In addition to the experimental skills and academic knowledge, I really learnt a lot from the working atmosphere and spirits here. I’m mostly impressed by people’s concentration on their own study in this group. All the members arrive early in the morning, and strictly on time. Since then everyone is concentrated on the work until leaving at midnight. This is very striking to me as the schedule in my home lab in US is rather flexible, and usually people will not spend such a long working hour. The spirit of persistence here inspires me a lot, and I believe this is one of the secrets why this lab can be so productive.

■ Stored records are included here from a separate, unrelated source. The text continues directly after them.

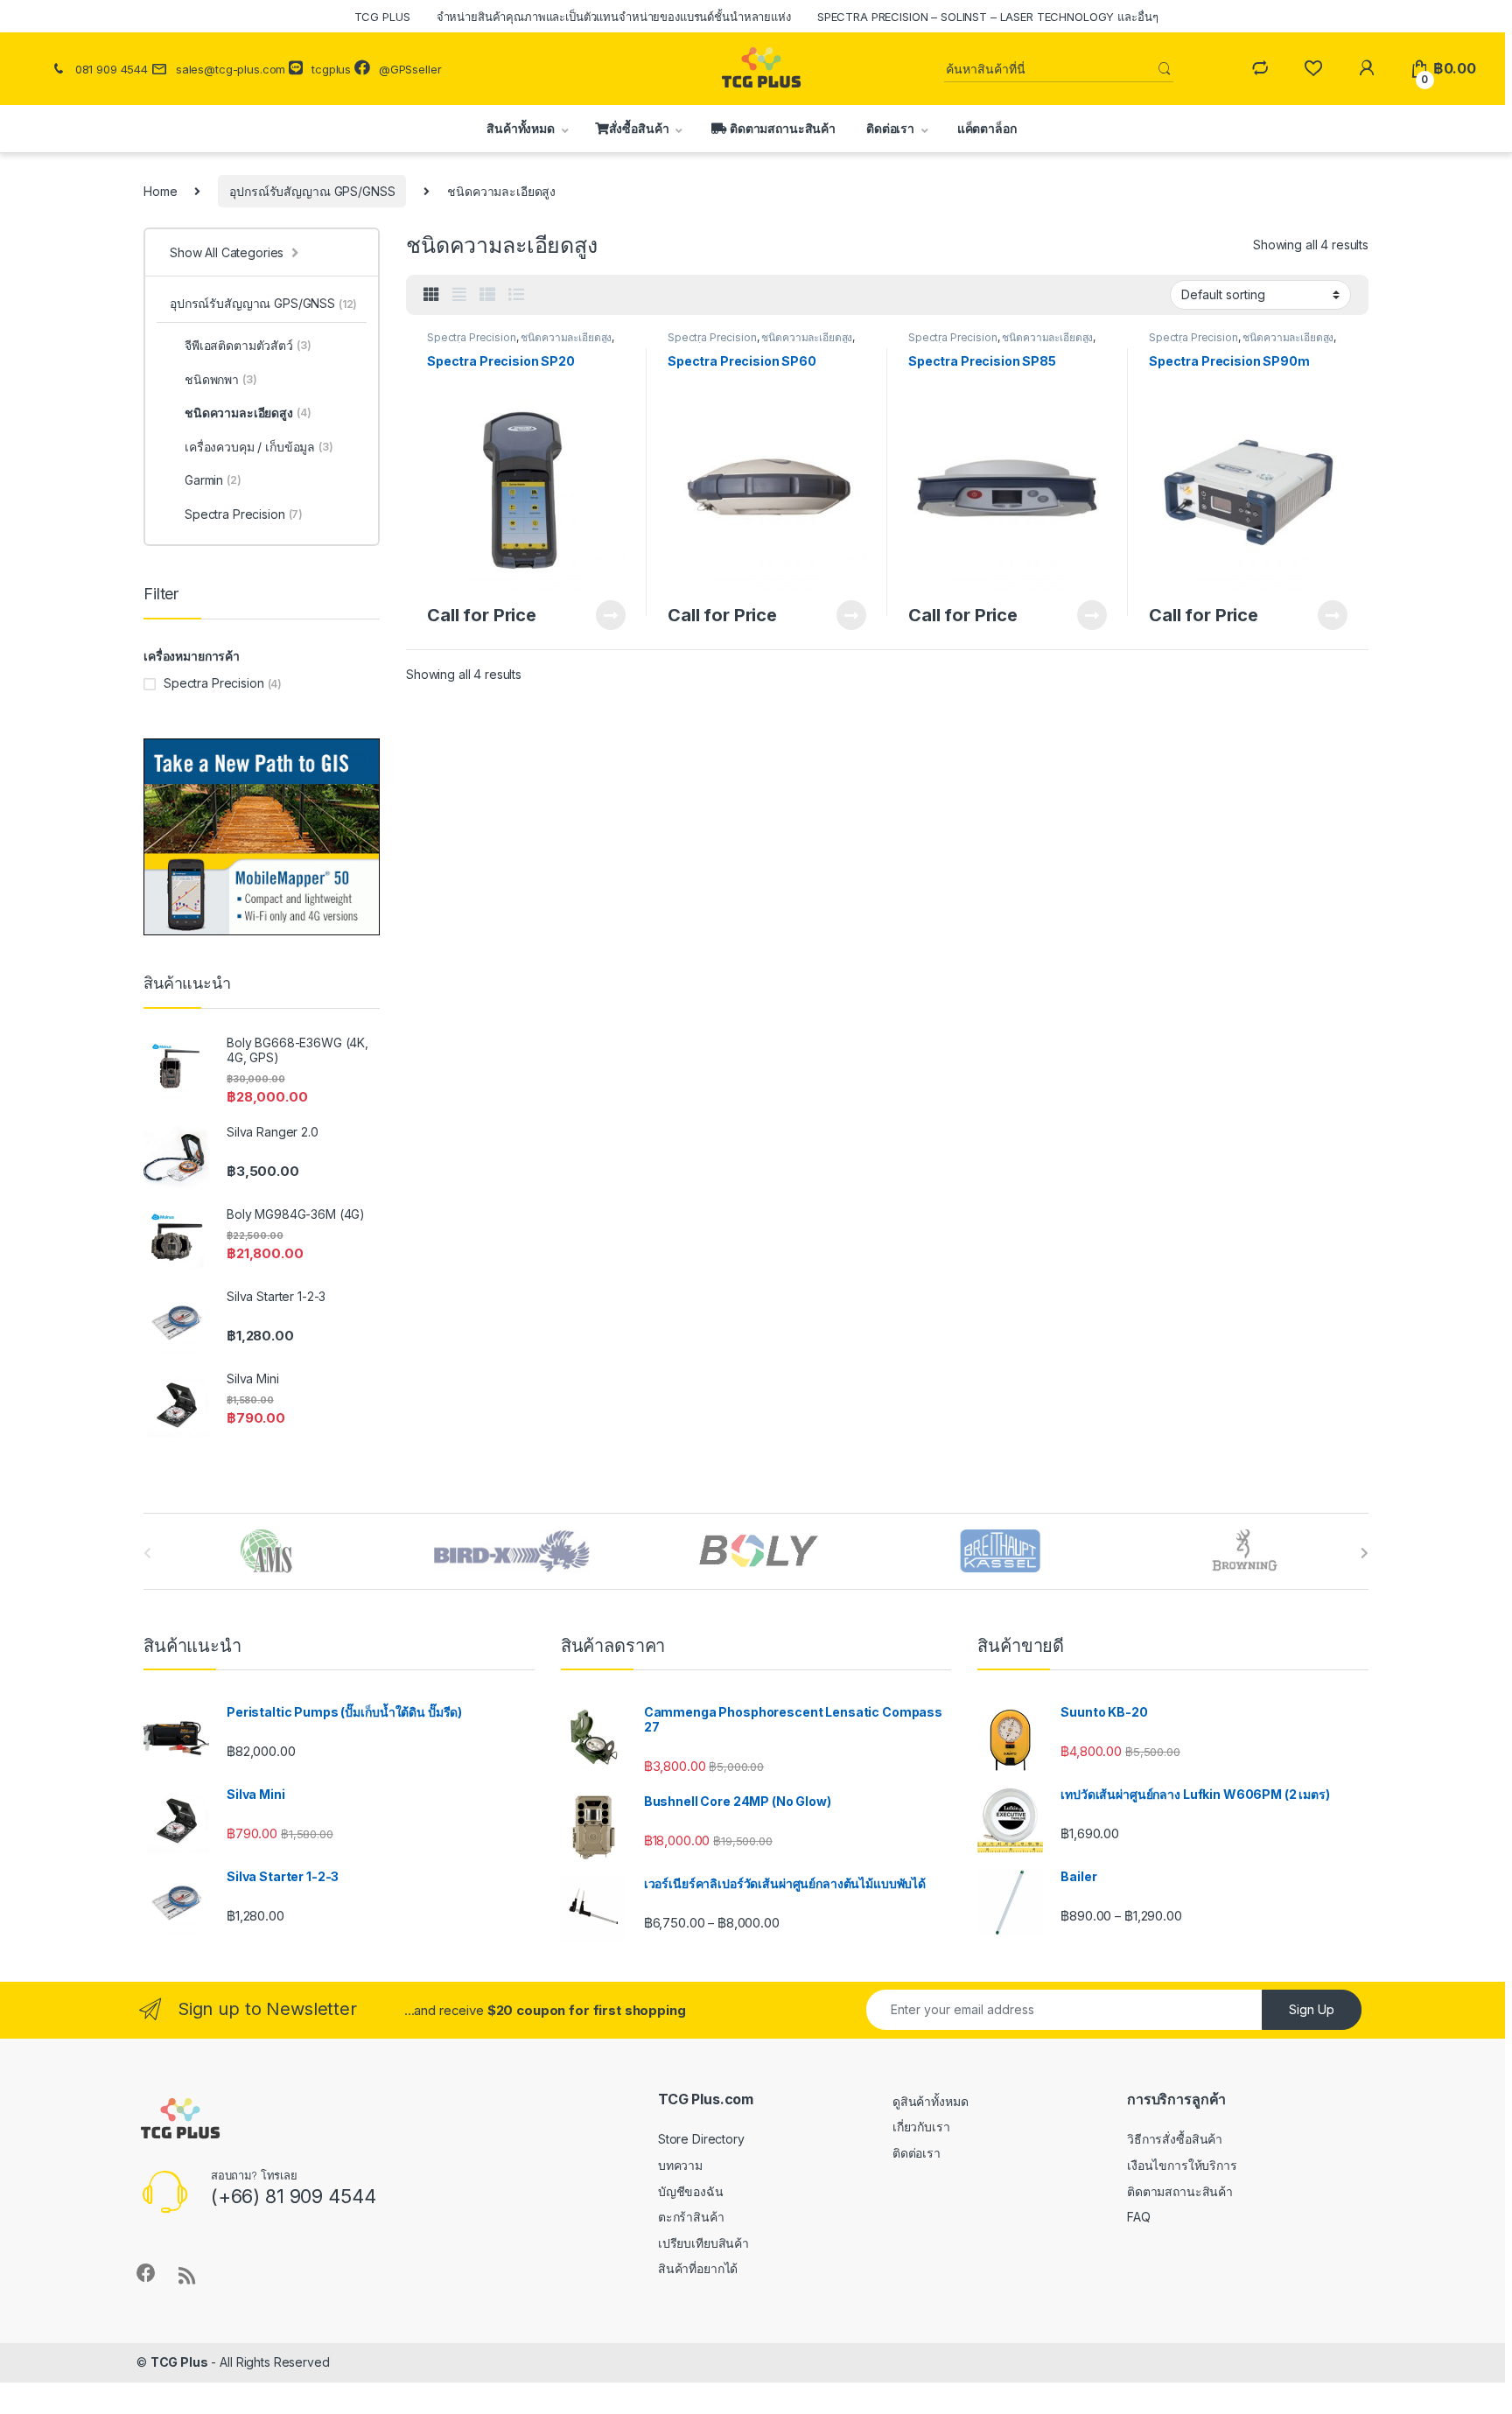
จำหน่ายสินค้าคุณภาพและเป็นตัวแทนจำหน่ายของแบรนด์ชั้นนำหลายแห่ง (614, 17)
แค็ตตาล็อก (986, 128)
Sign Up (1311, 2009)
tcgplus (331, 69)
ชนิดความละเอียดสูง (566, 337)
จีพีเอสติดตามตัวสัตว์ (248, 345)
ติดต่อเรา (890, 128)
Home (160, 191)
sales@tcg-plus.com (230, 69)
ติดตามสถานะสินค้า (781, 128)
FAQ (1139, 2216)
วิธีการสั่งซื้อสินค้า (1174, 2138)
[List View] (516, 294)
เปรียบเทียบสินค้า (703, 2243)
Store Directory (701, 2138)
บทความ (680, 2165)
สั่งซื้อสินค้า (639, 128)
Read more (611, 615)
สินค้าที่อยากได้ (698, 2268)
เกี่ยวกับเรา (921, 2126)
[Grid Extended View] (459, 294)
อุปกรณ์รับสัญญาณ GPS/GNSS (312, 191)
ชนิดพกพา (221, 379)
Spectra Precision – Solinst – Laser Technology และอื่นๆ (987, 17)
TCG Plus (179, 2362)
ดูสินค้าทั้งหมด (930, 2101)
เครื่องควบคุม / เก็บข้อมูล (259, 446)
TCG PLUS (382, 17)
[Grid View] (431, 294)
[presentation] (1364, 1553)
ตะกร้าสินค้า (691, 2216)
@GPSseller (410, 69)
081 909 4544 (111, 69)
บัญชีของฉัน (691, 2191)
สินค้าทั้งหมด (517, 128)
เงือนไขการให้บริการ (1182, 2165)
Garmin (213, 479)
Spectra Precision (471, 337)
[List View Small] (487, 294)
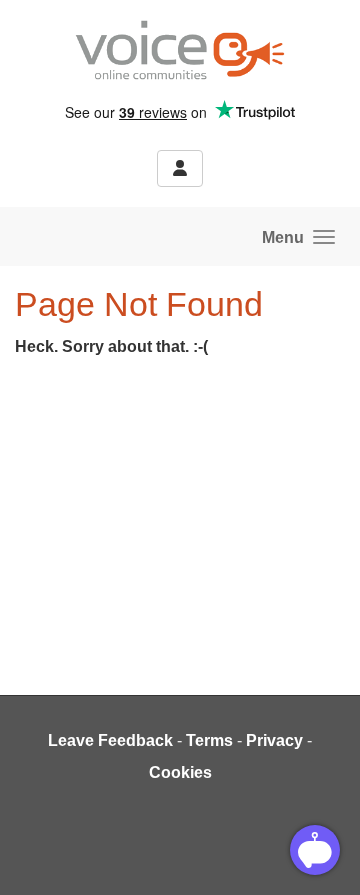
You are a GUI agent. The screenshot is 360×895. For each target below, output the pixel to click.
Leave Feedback (110, 740)
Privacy (274, 740)
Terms (209, 740)
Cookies (180, 772)
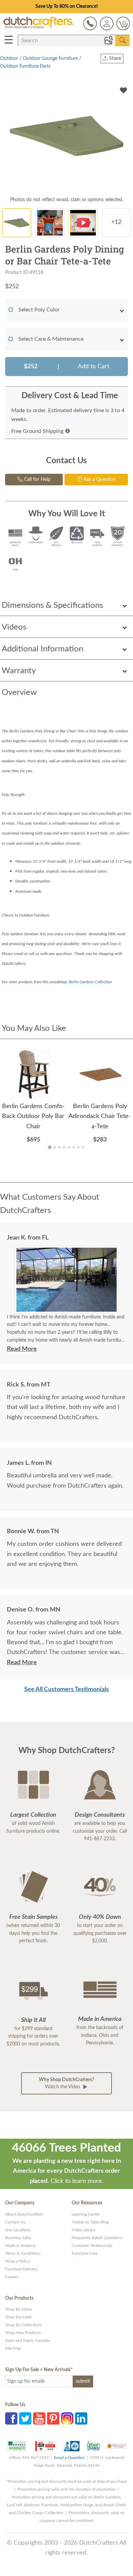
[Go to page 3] (59, 1147)
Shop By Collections (23, 2325)
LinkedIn (81, 2418)
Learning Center (86, 2214)
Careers (11, 2277)
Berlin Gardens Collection (90, 982)
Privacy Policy (17, 2261)
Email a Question (69, 2458)
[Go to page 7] (78, 1147)
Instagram (67, 2418)
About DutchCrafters (24, 2214)
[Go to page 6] (73, 1147)
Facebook (11, 2418)
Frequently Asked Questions (97, 2238)
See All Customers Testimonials (66, 1689)
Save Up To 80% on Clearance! (66, 6)
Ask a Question (99, 479)
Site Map (13, 2348)
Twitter (25, 2418)
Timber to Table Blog (90, 2222)
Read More (22, 1349)
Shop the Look (18, 2317)
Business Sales (18, 2238)
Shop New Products (23, 2333)
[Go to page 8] (83, 1147)
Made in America (20, 2245)
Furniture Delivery (21, 2269)
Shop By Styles (18, 2309)
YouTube (39, 2418)
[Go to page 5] (69, 1147)
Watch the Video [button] (66, 2083)
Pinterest (53, 2418)
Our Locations (18, 2230)
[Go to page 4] (64, 1147)
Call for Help (36, 479)
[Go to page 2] (54, 1147)
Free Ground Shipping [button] (37, 431)
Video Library (83, 2230)
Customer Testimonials (92, 2245)
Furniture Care (85, 2253)
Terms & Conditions (23, 2253)
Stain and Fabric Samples (27, 2340)
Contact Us (15, 2222)
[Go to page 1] (49, 1147)
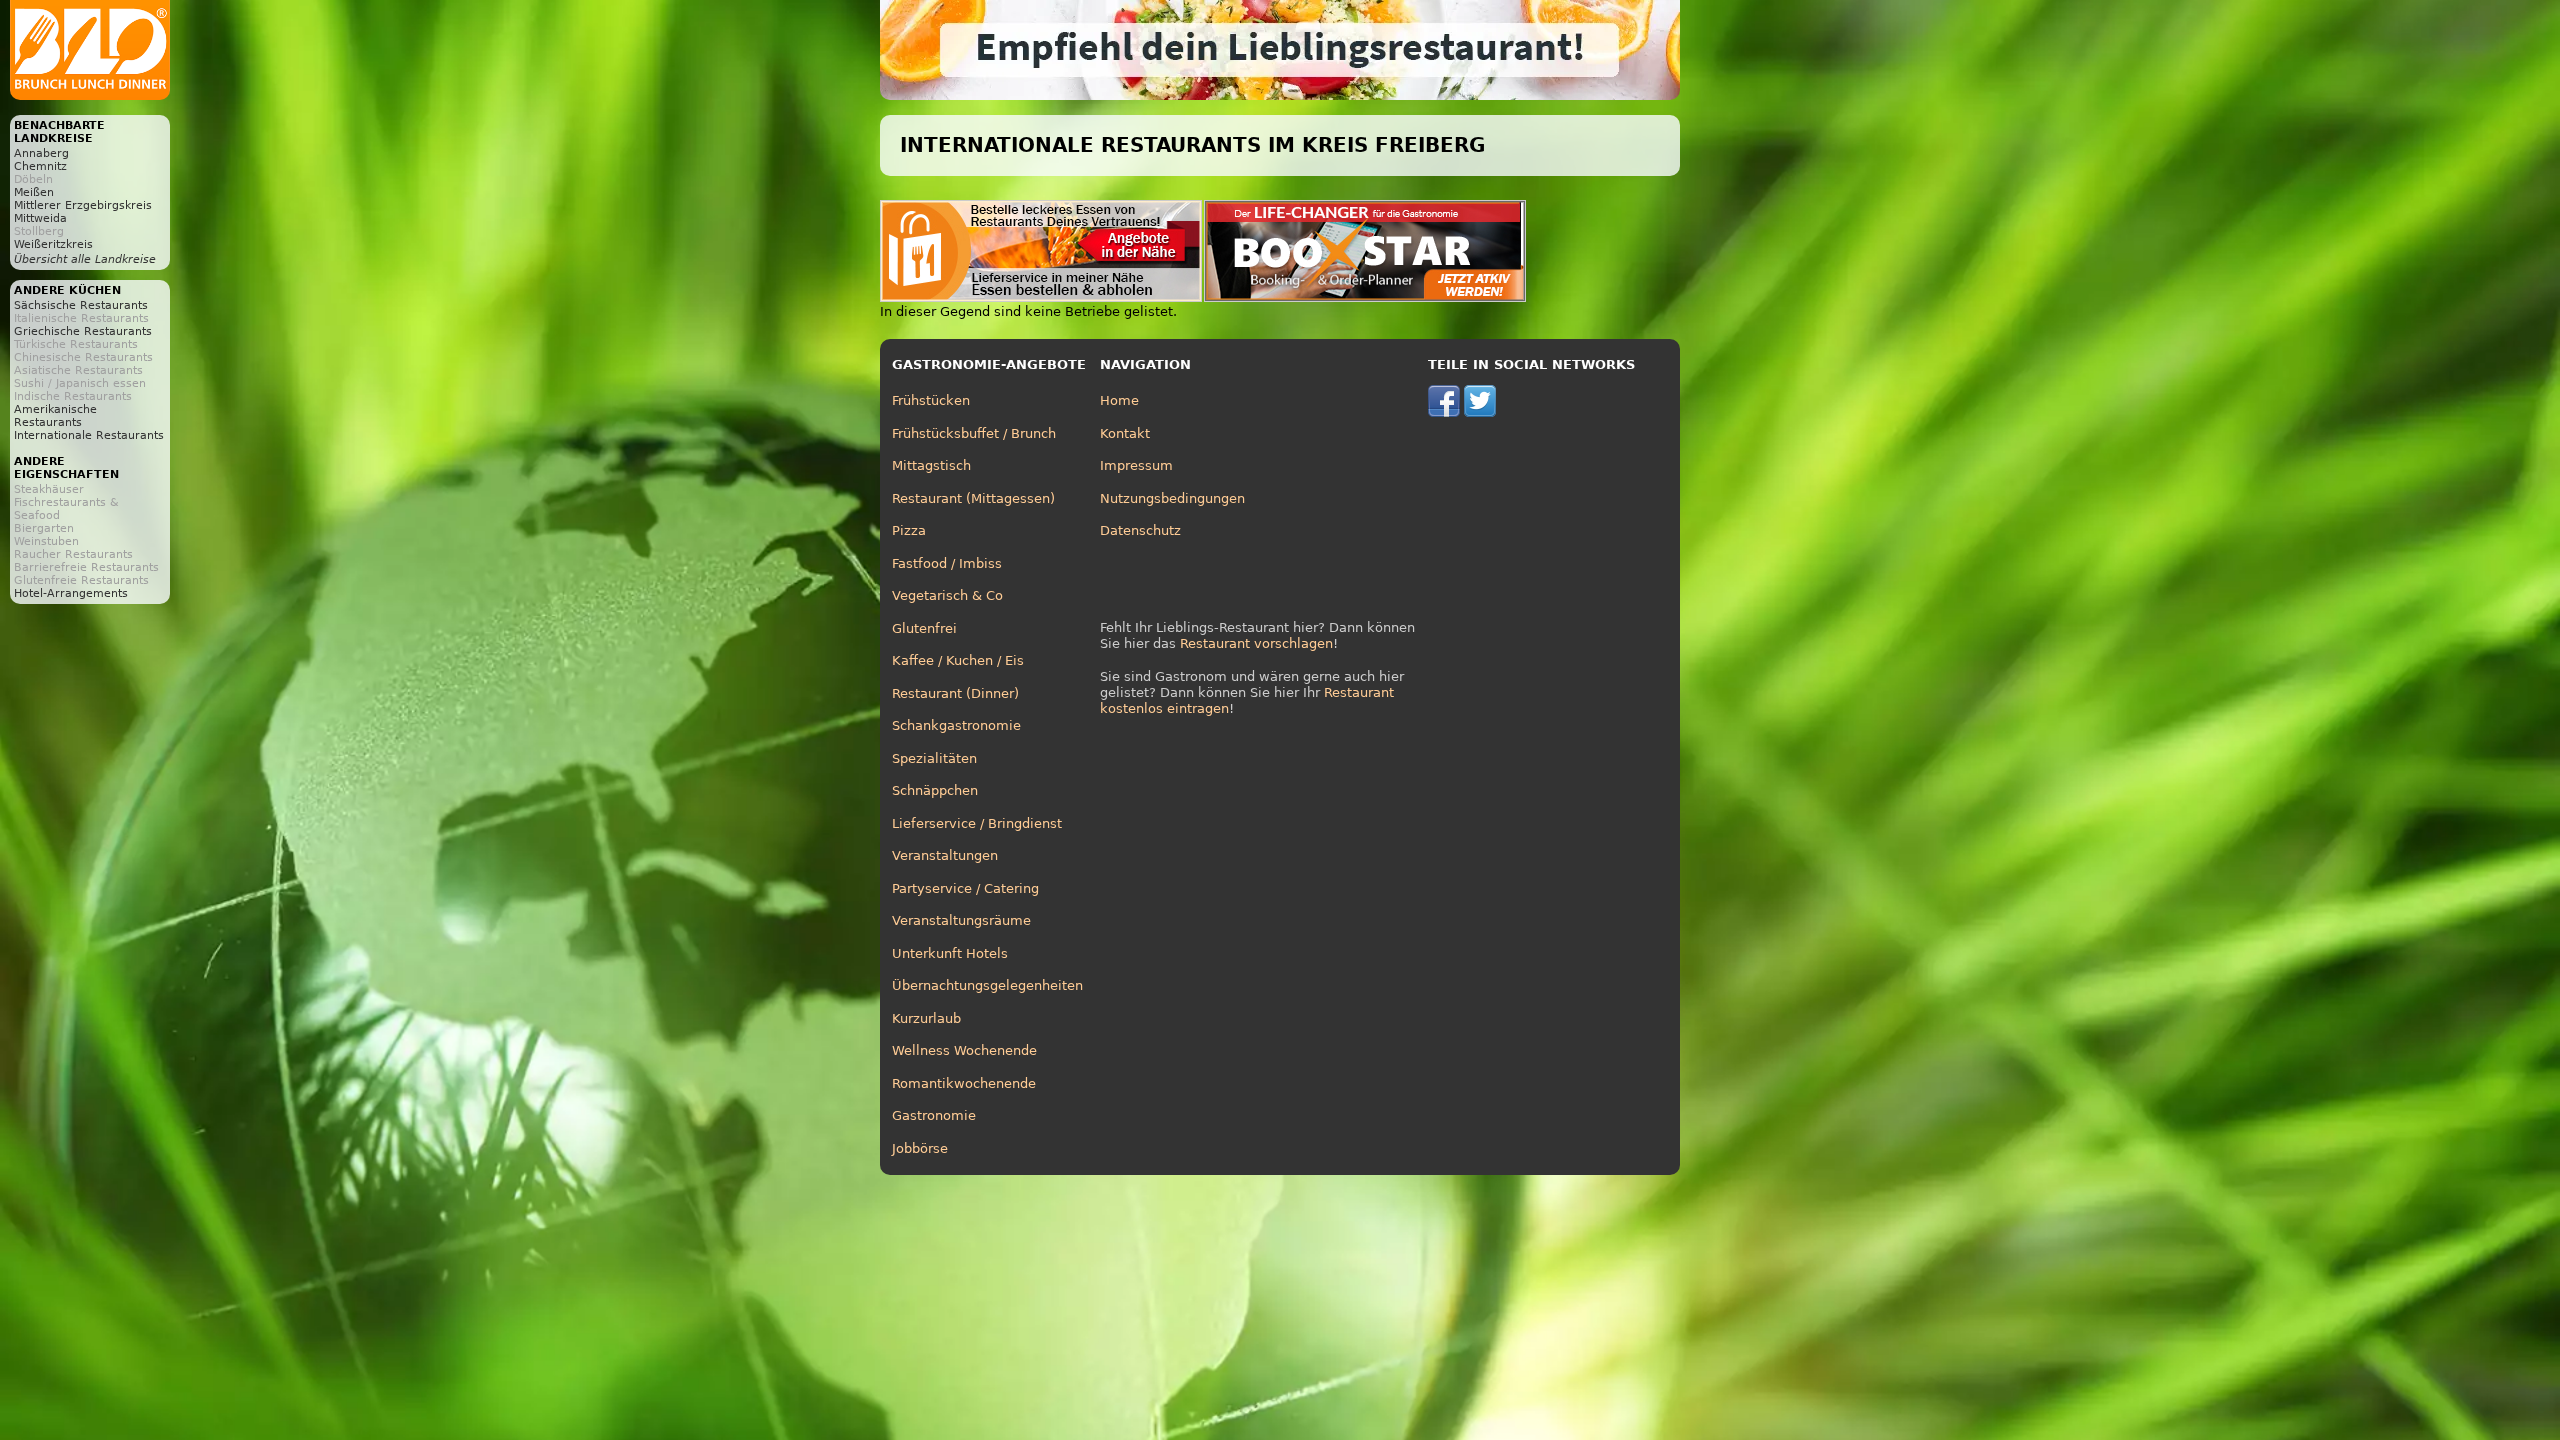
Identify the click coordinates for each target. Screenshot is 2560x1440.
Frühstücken (931, 400)
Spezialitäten (934, 758)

My explorations are not limited to academic research. I’m a fan of Japanese culture, and I spent a lot of my weekend time exploring the historic sites in Japan: the Buddha in Kamakura, the temples and shrines in Kyoto, the castle in Hikone, and the National Museum in Tokyo. These trips largely expanded my knowledge of Japanese history and art. Together with other MIT students, we also paid a volunteer trip to Otsuchi, Iwate Prefecture, which was severely damaged by the earthquake and tsunami in 2011. By face-to-face communication with the elderly who survived the disaster, I’m deeply moved by the courage of local people that supports them to live through that tragedy, and I hope I can share their stories to more people around me.
I really appreciate this opportunity that FUTI provided me. And my deepest gratitude goes to Aida-sensei, Ishida-san, Uchida-san, Numata-san, and all other lab members who have warmly welcomed me and helped me so much along the way. Three months is such a short time for experiencing Japan, but the merit I got from this journey of explorations will be definitely life-long.